Human Trafficking: It Can Happen Right Across The Street Or Next Door – Part I

  • Nov. 26, 2014 2:00 p.m.

Pipestone Flyer

Part I of III

By Karen McCrae 

Karly’s Story

Karly is a 21-year-old girl who was born in Calgary. When she was 12, her mother committed suicide and Karly and her siblings were placed in foster care and later moved to group homes.

When Karly was fifteen, she met Luke who lived near her group home. He began buying her gifts and allowed her to sleep on his couch. They soon became romantically involved. After a few months, Luke began pressuring her to turn tricks in order to help pay the bills. When she didn’t bring home enough money, he would accuse her of stealing from him and would verbally and physically abuse her.

When Karly turned seventeen, she met Max online. Max was sympathetic to her situation and invited her to stay with him in Vancouver. Max was fun and provided her with drugs. He soon convinced her to start stripping to pay for their bills. Within a few weeks she was turning tricks. In return for her earnings, Max provided her with meth and a place to sleep. When she told him she wanted to stop and go home, he told her that he knew where her brothers lived and that he would, “make them pay” if she refused to give him her money.

One night, one of Karly’s dates ran out without paying. When Karly told Max what had happened, he beat her unconscious and left her in an alley. A concerned bystander saw her and called the police. Karly told them her story and they arranged for Karly to fly back to Calgary. She was connected with a local service-providing agency that arranged for a safe place to stay.

In Alberta, victims of trafficking are subjected to exploitation in both legal and illegal sectors. Roughly 65 percent of the individuals assisted by ACT Alberta are forced into sexual exploitation in the commercial sex industry. One third are trafficked for their labour in agriculture, construction, processing plants, retail, restaurants, the hospitality sector, domestic servitude and gangs. A small but significant number of victims of trafficking in Alberta are trafficked for both labour and sexual purposes. For example, a nanny who is being trafficked for her labour may also be forced to provide sexual services to her employer.

Although this crime can involve the transportation of a victim, movement is not necessary for human trafficking to occur. In this way, human trafficking differs fundamentally from human smuggling. Indeed, the Action Coalition on Human Trafficking (ACT Alberta) reports that 60 percent of the victims of trafficking that are reported to them are trafficked internally within Canada. 40 percent have been trafficked across the Canadian border.

How can we spot the victims of this terrible crime?

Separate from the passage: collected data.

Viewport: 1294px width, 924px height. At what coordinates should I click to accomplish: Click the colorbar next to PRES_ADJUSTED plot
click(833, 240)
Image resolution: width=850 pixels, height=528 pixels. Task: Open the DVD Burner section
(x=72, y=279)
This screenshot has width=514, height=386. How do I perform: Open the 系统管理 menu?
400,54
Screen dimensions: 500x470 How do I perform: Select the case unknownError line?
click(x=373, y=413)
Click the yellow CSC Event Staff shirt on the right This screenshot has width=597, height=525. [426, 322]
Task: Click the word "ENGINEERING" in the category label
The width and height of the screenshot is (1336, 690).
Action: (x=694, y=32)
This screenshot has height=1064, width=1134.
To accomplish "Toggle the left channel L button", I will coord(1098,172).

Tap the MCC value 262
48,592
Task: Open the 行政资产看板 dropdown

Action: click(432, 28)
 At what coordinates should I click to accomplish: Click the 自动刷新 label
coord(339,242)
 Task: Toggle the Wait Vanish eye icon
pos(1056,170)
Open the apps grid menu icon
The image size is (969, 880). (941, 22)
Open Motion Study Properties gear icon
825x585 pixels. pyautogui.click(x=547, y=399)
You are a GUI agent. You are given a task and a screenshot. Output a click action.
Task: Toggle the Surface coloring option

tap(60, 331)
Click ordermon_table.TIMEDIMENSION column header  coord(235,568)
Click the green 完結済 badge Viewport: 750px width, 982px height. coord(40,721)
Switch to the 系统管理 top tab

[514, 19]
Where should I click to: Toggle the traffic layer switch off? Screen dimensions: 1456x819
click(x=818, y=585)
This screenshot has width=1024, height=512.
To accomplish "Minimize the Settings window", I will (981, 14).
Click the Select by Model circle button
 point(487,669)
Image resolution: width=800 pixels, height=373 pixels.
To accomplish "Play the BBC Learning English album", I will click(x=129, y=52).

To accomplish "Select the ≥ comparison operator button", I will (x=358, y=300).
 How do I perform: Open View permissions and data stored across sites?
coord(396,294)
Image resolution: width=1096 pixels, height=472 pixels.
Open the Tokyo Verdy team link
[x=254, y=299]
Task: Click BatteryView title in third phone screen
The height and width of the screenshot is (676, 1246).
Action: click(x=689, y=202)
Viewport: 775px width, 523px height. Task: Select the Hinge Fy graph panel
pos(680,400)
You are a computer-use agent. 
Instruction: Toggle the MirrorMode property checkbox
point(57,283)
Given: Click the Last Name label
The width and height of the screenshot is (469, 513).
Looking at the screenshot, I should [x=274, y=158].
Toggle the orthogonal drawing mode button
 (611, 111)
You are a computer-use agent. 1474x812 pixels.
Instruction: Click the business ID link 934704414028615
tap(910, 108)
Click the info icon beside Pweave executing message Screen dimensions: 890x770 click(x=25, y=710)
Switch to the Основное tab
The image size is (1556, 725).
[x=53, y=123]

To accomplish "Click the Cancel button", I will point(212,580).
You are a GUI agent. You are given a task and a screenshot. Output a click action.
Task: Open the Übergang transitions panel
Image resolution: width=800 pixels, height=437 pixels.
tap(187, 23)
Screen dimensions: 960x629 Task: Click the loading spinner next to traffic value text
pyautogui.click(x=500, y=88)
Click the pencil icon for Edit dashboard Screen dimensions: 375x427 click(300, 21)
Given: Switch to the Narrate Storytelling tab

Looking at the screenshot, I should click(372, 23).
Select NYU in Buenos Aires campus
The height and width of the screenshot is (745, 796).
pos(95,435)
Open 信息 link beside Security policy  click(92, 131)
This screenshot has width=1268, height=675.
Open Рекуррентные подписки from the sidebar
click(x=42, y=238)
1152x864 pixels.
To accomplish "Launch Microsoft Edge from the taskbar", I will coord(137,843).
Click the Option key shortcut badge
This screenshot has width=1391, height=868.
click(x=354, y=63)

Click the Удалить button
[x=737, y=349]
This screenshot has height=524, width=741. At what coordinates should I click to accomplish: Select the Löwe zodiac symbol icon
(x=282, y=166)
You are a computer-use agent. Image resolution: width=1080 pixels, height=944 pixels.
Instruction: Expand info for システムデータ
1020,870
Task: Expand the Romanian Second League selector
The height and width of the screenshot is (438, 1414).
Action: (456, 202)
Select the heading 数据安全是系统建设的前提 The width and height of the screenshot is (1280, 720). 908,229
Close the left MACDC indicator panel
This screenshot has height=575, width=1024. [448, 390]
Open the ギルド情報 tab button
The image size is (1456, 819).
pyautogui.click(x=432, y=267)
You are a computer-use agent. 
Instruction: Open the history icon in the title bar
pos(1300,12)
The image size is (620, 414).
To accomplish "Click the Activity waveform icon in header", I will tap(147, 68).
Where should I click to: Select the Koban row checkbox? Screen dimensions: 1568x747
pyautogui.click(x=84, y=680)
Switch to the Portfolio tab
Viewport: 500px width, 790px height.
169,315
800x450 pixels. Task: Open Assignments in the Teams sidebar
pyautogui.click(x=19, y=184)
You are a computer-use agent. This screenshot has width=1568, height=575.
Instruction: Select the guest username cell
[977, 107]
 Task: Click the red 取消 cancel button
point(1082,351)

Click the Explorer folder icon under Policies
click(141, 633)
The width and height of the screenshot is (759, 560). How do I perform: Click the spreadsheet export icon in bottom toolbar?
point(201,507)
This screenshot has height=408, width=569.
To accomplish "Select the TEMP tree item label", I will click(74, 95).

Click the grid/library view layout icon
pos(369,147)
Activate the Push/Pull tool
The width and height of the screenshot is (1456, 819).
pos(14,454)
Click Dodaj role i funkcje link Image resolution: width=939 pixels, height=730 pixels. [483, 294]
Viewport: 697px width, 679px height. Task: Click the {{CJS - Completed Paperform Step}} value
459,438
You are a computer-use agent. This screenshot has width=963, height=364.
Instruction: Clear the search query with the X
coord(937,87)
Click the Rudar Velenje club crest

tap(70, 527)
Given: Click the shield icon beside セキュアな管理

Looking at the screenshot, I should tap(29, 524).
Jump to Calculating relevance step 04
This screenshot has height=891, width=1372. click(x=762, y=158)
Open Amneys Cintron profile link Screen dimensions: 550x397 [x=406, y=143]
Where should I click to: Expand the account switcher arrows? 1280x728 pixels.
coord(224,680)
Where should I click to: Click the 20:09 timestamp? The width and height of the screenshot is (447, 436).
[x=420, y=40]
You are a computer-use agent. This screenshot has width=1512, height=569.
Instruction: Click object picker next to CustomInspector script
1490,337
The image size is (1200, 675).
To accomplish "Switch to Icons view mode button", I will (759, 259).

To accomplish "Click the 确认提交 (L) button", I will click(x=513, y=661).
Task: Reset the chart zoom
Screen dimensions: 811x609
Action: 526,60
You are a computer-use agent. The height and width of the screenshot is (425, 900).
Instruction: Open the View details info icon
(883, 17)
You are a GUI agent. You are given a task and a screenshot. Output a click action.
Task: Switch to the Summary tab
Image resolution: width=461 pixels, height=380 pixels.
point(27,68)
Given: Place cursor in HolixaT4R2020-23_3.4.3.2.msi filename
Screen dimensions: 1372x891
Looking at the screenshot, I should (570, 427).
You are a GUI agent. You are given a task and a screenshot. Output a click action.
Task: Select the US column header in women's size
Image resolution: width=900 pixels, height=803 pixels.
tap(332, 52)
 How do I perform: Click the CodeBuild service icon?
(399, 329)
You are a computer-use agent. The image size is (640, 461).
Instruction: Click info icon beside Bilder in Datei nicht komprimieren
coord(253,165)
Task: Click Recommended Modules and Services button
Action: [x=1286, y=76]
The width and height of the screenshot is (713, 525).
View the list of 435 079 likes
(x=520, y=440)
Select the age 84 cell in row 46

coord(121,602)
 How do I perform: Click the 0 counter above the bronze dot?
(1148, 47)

Anyone – men, women, or children, of any age group or ethnicity – may be a victim. However, traffickers tend to target the most vulnerable among us. They prey on hopes for a better life and make promises they have no intention on keeping. At particular risk are children and youth, those coming from a background of poverty and oppression, and those with mental health and addiction issues. Newcomers to Canada, including Temporary Foreign Workers, students, visitors, and illegal immigrants, are also at heightened risk of being trafficked and exploited.

Human trafficking is a serious crime and is illegal in Canada. As of May 2014, law enforcement has laid 15 human trafficking charges in Alberta.

If you know someone in imminent danger, contact 911 immediately. If you know or suspect someone is being trafficked, contact Crime Stoppers at 1-800-222-8477 (TIPS) to report an anonymous tip.

ACT Alberta also provides free community presentations on human trafficking. To arrange for a presentation, leave a referral, get advice, or coordinate services for a victim of trafficking, call ACT Alberta at (780) 474-1104.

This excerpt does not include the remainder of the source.